[Saved entries]
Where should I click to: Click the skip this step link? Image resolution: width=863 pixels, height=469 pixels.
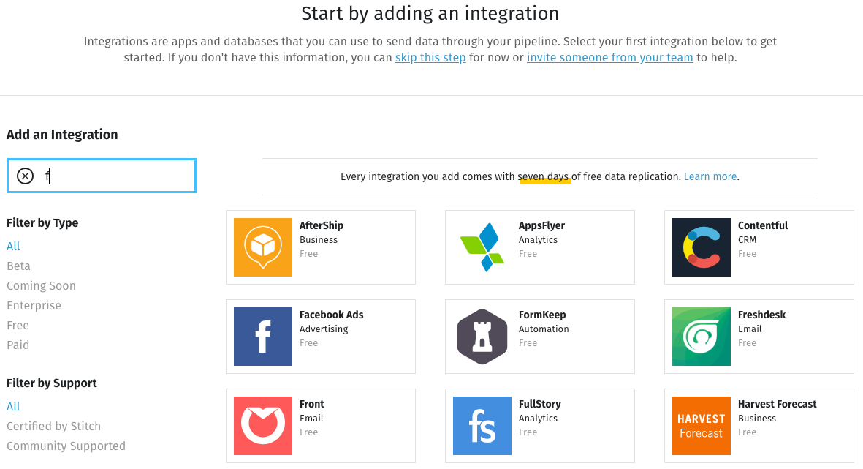pos(430,57)
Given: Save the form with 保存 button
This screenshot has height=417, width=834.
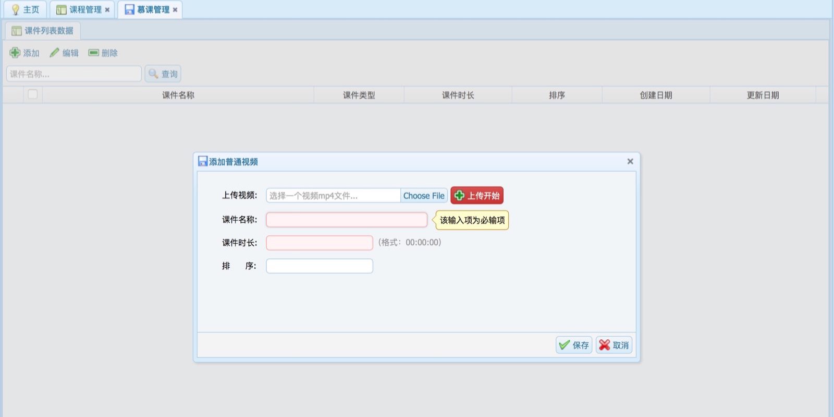Looking at the screenshot, I should pos(574,345).
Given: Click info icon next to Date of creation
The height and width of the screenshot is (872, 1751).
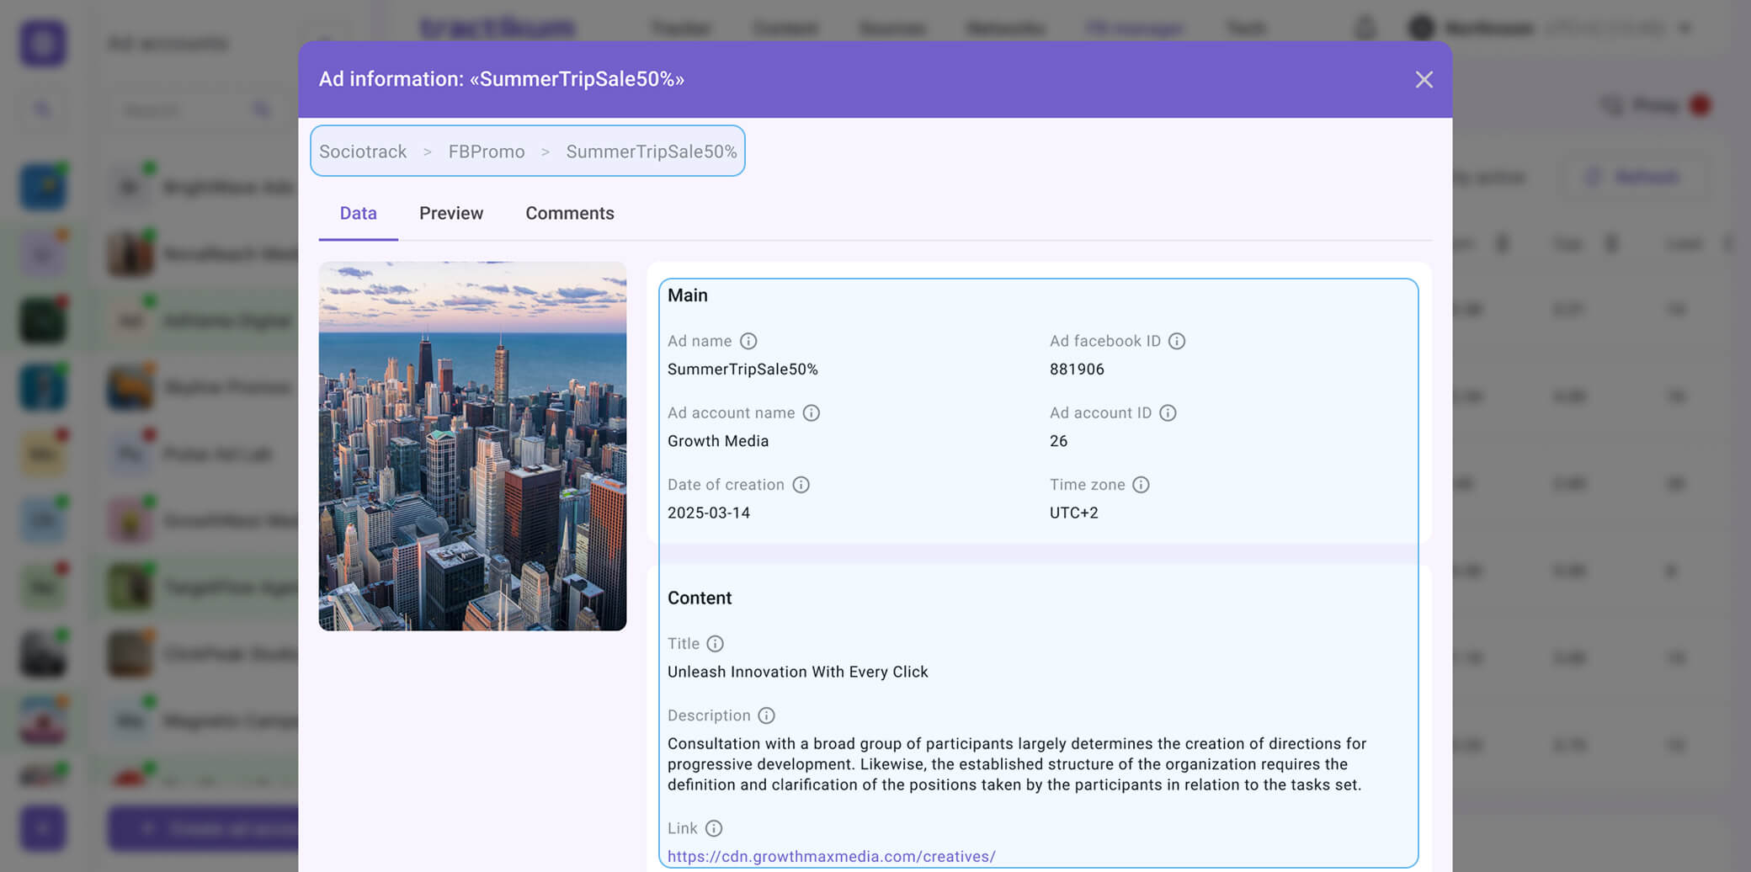Looking at the screenshot, I should tap(801, 485).
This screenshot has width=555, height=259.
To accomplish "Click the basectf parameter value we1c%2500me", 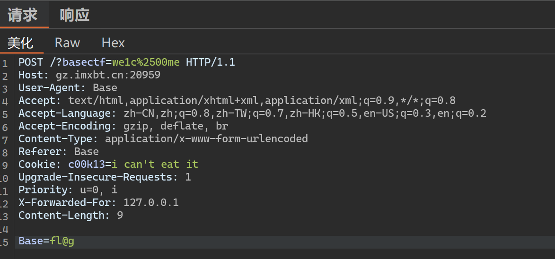I will (146, 62).
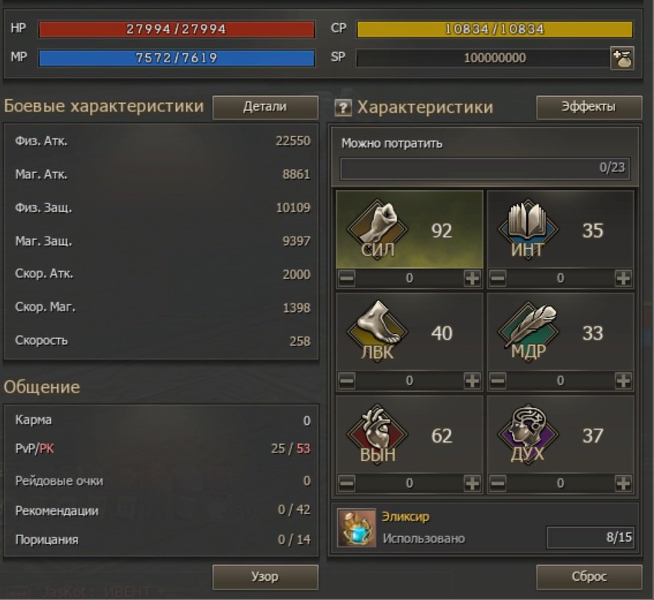Open the Детали combat details button

[x=265, y=107]
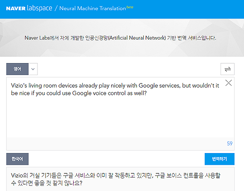Open the Neural Machine Translation title link
Image resolution: width=244 pixels, height=191 pixels.
93,9
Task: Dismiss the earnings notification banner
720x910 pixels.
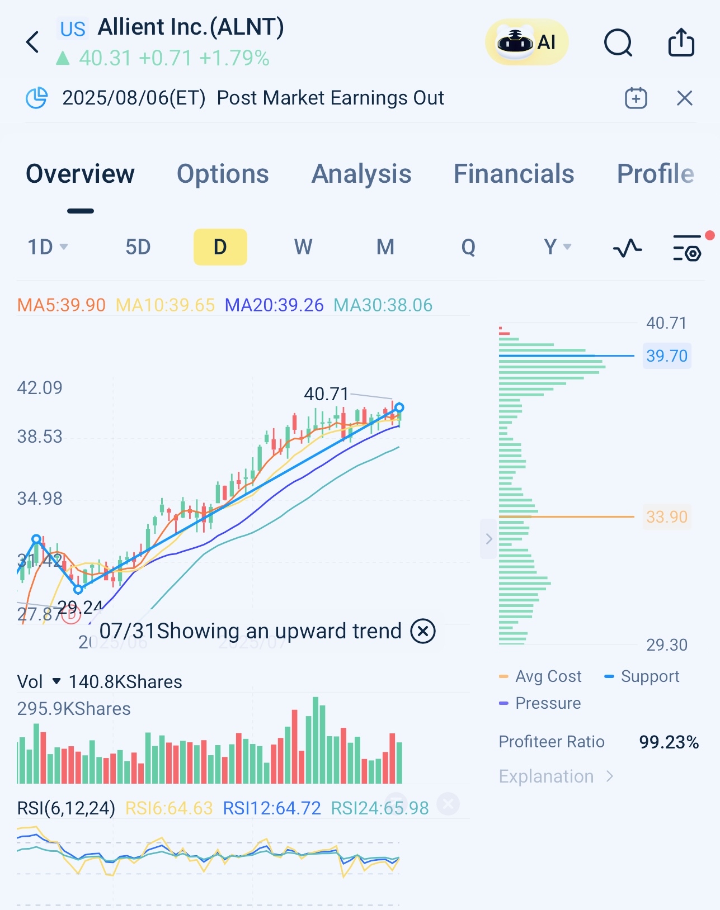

EXERCISE → What belongs in the answer is each line above from the line with "This screenshot has height=417, width=834." to the line with "This screenshot has width=555, height=259.", inclusive, reproduced exactly and free of pictures.

ANSWER AREA →
This screenshot has height=417, width=834.
Looking at the screenshot, I should pos(574,345).
Given: Click info icon next to Date of creation
The height and width of the screenshot is (872, 1751).
Looking at the screenshot, I should tap(801, 485).
This screenshot has width=555, height=259.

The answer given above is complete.